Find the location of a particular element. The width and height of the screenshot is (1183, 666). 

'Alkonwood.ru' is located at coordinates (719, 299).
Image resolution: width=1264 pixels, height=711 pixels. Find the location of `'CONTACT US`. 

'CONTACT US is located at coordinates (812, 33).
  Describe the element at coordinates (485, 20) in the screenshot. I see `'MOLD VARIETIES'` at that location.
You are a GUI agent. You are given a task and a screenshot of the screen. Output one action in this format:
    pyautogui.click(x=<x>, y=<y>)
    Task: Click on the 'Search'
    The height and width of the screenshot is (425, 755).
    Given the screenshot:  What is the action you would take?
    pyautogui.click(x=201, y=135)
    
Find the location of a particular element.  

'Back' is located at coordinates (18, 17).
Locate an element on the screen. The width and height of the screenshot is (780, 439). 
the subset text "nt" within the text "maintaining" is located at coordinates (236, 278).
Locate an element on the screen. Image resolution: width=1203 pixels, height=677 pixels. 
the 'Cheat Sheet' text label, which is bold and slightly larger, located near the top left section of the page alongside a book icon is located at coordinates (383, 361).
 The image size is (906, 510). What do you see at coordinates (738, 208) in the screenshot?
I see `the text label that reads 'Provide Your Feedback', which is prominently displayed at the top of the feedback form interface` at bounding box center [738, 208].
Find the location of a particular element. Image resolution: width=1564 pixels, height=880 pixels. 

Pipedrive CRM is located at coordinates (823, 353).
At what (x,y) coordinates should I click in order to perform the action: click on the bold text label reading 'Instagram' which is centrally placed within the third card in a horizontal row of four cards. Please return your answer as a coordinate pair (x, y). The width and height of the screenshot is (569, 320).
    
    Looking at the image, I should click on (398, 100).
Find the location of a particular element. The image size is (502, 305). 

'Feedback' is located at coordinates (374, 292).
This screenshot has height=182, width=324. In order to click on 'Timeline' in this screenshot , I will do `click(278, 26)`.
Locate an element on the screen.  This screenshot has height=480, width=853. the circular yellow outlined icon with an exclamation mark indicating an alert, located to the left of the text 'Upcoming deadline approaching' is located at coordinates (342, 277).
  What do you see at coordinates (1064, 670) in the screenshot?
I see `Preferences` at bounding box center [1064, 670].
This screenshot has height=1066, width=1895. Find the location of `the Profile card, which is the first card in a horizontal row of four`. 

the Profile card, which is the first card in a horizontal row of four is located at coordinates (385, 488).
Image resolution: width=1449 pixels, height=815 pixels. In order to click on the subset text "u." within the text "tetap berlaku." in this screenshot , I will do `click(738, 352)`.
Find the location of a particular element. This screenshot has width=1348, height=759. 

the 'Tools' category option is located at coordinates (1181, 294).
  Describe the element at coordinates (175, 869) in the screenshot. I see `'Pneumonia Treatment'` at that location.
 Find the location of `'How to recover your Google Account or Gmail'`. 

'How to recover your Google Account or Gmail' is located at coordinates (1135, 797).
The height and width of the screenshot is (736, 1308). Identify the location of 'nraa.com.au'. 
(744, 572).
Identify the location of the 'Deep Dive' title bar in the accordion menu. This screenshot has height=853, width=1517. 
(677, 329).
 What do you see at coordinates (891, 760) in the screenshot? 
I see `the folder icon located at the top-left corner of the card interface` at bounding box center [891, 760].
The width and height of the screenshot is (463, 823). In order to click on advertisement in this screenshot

-- -- --

_Request_:
Put the rows from the line containing "At what (x,y)" up to and including the line containing "Image resolution: width=1449" into a JSON list of strings, one string per line and blank lines omitted.

_Full response_:
[
  "At what (x,y) coordinates should I click in order to perform the action: click on the bold text label reading 'Instagram' which is centrally placed within the third card in a horizontal row of four cards. Please return your answer as a coordinate pair (x, y). The width and height of the screenshot is (569, 320).",
  "    Looking at the image, I should click on (398, 100).",
  "Find the location of a particular element. The image size is (502, 305). ",
  "'Feedback' is located at coordinates (374, 292).",
  "This screenshot has height=182, width=324. In order to click on 'Timeline' in this screenshot , I will do `click(278, 26)`.",
  "Locate an element on the screen.  This screenshot has height=480, width=853. the circular yellow outlined icon with an exclamation mark indicating an alert, located to the left of the text 'Upcoming deadline approaching' is located at coordinates (342, 277).",
  "  What do you see at coordinates (1064, 670) in the screenshot?",
  "I see `Preferences` at bounding box center [1064, 670].",
  "This screenshot has height=1066, width=1895. Find the location of `the Profile card, which is the first card in a horizontal row of four`. ",
  "the Profile card, which is the first card in a horizontal row of four is located at coordinates (385, 488).",
  "Image resolution: width=1449 pixels, height=815 pixels. In order to click on the subset text \"u.\" within the text \"tetap berlaku.\" in this screenshot , I will do `click(738, 352)`."
]